WRITTEN INSTRUCTION ▸ Return the items that run from the line containing "1509x812 pixels." through the line containing "point(20,18)", inclusive, reproducing each line verbatim.

Dataset excerpt
::::::
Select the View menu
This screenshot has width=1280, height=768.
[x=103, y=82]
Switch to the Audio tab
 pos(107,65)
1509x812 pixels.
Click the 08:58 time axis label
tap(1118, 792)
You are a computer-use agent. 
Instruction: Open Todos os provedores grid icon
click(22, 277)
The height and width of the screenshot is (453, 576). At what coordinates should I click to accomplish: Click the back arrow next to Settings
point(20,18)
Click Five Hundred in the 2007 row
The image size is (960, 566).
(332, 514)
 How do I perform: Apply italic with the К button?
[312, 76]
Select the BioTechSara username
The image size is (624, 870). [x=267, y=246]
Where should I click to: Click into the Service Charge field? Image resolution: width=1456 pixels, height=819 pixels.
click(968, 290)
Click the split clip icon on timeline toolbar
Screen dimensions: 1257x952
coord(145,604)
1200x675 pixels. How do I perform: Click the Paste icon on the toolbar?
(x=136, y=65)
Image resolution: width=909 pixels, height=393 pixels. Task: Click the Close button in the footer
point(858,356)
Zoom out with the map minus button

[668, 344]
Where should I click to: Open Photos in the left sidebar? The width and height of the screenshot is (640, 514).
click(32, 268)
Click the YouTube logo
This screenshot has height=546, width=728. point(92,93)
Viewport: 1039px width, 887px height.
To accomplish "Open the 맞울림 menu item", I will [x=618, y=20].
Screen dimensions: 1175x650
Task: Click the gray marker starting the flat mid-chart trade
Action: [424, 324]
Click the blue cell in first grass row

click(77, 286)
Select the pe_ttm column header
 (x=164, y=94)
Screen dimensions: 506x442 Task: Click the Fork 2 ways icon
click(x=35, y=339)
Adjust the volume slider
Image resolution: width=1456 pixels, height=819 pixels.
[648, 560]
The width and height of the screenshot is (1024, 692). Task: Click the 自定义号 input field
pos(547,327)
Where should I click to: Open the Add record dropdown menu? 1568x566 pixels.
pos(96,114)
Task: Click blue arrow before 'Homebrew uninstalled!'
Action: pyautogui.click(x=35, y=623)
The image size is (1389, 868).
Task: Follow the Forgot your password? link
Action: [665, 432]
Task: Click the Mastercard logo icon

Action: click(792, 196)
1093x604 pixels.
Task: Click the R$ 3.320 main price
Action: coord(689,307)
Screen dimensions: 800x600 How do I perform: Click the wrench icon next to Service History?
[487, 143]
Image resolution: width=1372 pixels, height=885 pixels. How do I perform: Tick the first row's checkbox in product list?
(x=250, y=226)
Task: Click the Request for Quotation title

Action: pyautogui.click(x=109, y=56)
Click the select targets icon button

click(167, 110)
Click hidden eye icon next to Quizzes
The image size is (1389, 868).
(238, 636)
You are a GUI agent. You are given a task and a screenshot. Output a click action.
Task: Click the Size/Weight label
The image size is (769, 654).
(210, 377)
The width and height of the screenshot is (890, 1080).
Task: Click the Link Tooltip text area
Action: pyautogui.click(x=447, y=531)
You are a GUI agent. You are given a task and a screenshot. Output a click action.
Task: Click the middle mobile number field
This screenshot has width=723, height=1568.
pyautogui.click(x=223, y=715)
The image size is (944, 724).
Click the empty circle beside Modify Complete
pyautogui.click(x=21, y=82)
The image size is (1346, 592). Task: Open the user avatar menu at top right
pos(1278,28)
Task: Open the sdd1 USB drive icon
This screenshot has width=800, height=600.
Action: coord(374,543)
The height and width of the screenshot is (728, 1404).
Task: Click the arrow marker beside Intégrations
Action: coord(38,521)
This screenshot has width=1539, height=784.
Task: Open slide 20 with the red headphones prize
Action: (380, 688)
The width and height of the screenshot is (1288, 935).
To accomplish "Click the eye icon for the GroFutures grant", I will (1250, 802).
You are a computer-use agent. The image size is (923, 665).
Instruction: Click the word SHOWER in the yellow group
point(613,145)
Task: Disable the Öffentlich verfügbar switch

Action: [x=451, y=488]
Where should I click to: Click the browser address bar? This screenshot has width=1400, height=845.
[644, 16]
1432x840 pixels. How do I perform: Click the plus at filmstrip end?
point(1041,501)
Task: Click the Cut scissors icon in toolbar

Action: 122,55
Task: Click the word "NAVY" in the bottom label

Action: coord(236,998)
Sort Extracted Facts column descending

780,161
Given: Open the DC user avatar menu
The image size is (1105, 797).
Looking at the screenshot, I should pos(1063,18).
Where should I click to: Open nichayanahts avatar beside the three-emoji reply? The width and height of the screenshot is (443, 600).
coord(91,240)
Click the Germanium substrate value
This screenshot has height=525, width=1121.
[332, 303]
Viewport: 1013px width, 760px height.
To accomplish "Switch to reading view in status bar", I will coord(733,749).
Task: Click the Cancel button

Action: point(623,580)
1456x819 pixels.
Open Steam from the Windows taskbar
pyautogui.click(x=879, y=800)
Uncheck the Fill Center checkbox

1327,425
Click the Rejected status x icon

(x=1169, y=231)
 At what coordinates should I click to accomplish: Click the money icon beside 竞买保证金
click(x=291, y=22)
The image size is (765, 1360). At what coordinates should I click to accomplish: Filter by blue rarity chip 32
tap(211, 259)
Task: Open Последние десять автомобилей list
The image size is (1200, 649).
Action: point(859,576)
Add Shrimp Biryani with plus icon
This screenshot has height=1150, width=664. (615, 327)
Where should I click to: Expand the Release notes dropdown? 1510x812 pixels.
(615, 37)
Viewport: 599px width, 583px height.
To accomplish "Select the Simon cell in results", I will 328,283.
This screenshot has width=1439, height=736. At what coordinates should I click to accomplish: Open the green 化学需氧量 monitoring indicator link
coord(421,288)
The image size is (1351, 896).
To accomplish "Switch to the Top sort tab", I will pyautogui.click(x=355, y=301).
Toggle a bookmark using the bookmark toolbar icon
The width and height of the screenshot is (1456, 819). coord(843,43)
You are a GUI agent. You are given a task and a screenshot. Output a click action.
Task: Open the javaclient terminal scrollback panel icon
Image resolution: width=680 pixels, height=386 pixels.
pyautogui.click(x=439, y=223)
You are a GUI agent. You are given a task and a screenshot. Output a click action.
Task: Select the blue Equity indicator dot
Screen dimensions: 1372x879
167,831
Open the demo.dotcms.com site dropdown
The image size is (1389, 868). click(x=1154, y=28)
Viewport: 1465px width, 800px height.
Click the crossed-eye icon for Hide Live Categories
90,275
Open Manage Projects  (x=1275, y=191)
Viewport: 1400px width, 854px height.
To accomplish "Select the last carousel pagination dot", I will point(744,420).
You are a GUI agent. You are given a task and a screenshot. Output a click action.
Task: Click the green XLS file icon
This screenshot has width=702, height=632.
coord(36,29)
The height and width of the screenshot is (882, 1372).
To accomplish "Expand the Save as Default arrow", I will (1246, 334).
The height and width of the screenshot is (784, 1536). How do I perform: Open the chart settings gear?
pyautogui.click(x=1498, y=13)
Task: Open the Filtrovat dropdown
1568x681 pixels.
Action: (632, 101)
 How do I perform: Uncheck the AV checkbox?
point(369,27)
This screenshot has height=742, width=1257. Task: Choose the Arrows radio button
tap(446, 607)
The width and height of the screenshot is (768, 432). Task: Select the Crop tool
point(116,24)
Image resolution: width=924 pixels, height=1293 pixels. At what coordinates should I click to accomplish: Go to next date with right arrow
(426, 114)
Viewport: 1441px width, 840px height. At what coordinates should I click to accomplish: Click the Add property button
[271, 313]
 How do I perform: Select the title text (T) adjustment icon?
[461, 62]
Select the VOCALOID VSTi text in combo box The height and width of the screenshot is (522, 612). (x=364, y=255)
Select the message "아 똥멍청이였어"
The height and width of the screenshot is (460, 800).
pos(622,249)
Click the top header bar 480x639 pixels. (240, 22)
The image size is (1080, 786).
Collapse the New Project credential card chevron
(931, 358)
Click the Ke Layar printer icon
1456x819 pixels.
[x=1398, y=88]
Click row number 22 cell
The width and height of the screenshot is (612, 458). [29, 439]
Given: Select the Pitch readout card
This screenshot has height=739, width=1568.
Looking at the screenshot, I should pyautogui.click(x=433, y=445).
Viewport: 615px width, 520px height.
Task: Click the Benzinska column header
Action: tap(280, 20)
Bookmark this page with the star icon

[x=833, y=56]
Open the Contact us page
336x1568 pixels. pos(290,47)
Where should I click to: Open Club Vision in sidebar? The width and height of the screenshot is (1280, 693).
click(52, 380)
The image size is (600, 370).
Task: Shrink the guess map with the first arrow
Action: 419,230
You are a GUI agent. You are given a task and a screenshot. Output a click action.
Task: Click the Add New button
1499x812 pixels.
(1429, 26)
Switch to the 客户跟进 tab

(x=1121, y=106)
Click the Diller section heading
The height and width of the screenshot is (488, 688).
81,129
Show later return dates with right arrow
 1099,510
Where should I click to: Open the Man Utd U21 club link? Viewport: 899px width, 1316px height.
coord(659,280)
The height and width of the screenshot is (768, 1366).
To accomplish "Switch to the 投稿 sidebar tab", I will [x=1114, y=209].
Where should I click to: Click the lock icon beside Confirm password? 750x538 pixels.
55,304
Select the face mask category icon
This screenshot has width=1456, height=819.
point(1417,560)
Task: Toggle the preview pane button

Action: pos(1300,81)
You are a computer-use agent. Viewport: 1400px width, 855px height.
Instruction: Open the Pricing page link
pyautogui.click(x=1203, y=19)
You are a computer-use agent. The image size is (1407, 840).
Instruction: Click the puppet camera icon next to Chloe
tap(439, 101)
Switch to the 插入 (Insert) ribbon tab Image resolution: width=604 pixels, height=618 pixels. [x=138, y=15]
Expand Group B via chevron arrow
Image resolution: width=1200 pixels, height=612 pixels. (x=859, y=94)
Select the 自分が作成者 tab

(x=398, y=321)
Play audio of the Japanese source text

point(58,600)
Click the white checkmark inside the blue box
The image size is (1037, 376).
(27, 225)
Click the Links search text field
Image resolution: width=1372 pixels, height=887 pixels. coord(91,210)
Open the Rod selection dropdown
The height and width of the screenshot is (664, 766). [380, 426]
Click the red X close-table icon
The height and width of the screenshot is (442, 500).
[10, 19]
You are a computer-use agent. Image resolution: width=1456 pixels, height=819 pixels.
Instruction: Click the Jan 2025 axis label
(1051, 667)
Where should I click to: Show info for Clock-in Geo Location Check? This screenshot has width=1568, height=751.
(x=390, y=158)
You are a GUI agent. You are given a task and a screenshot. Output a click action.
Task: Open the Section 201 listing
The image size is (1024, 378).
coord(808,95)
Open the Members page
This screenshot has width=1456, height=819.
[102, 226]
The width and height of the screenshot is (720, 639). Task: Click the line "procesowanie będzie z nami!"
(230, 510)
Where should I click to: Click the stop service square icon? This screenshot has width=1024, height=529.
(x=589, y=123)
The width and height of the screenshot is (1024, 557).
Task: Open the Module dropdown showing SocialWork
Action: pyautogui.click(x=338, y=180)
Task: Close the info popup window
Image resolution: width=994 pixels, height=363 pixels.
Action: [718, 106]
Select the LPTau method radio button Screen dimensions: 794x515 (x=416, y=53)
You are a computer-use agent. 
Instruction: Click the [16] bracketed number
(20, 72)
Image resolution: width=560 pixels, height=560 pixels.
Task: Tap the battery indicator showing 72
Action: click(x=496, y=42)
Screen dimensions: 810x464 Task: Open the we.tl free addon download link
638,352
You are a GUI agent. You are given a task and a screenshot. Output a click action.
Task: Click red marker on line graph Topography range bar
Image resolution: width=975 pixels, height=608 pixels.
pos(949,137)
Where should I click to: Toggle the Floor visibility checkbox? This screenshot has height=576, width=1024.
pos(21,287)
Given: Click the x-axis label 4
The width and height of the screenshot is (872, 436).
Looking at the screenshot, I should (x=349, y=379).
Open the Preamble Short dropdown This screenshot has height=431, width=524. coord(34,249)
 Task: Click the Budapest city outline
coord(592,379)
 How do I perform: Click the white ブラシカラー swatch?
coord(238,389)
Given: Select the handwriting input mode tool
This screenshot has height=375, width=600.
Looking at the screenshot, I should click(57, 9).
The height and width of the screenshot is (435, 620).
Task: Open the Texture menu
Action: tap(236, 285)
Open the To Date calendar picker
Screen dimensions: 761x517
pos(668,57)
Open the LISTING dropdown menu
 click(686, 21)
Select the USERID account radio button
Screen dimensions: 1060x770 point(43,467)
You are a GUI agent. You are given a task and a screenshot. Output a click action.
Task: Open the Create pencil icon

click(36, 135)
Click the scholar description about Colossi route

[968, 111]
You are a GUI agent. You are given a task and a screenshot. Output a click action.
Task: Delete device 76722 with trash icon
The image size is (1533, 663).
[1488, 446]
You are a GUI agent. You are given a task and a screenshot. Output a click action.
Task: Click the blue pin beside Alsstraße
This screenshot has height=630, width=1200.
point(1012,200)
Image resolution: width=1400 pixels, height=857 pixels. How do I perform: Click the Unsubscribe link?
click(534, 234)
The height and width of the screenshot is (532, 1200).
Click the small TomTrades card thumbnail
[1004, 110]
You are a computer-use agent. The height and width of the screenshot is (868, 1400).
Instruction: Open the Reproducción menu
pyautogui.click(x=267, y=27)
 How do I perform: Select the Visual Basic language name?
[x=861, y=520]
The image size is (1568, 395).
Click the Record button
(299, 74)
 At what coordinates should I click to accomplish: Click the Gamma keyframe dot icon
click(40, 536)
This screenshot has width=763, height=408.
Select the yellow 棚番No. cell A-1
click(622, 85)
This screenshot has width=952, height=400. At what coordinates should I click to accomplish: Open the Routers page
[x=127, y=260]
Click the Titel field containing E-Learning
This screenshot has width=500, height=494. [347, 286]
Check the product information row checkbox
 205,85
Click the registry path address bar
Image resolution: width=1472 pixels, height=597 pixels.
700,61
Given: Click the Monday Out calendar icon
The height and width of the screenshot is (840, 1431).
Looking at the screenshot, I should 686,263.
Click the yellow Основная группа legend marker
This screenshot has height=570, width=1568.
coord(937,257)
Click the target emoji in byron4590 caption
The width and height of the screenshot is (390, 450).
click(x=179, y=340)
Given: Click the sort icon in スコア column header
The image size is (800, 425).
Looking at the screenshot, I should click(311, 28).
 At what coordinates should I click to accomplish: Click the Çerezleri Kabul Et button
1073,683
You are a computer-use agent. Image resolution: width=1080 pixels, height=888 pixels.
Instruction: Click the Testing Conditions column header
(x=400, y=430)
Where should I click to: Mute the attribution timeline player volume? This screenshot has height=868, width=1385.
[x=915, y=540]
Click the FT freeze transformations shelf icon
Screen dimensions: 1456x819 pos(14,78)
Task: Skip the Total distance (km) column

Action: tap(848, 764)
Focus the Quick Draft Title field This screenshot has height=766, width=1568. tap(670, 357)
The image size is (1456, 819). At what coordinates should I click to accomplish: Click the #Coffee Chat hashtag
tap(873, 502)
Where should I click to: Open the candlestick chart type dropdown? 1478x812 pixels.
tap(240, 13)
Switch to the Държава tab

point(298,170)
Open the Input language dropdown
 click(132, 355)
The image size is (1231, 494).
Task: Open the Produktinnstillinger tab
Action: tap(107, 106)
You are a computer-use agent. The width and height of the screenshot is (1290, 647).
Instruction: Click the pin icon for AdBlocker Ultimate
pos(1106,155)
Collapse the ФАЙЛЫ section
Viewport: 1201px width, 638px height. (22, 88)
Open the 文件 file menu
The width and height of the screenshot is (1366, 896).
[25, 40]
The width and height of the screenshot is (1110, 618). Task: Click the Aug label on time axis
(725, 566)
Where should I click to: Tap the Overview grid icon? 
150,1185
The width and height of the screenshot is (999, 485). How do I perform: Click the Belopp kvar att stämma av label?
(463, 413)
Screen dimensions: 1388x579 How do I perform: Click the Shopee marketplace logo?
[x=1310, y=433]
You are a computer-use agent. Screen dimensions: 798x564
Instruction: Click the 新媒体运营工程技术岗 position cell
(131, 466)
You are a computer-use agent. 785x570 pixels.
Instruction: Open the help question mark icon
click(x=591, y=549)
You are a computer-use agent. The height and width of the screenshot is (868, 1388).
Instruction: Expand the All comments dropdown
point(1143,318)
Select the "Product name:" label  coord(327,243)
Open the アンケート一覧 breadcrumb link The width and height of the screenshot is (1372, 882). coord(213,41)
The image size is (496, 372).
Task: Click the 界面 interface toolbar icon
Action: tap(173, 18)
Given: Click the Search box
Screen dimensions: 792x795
::::::
COMPLETE OUTPUT ▸
1509x812 pixels.
Click the 08:58 time axis label
tap(1118, 792)
You are a computer-use agent. 
Instruction: Open Todos os provedores grid icon
click(22, 277)
The height and width of the screenshot is (453, 576). At what coordinates should I click to accomplish: Click the back arrow next to Settings
point(20,18)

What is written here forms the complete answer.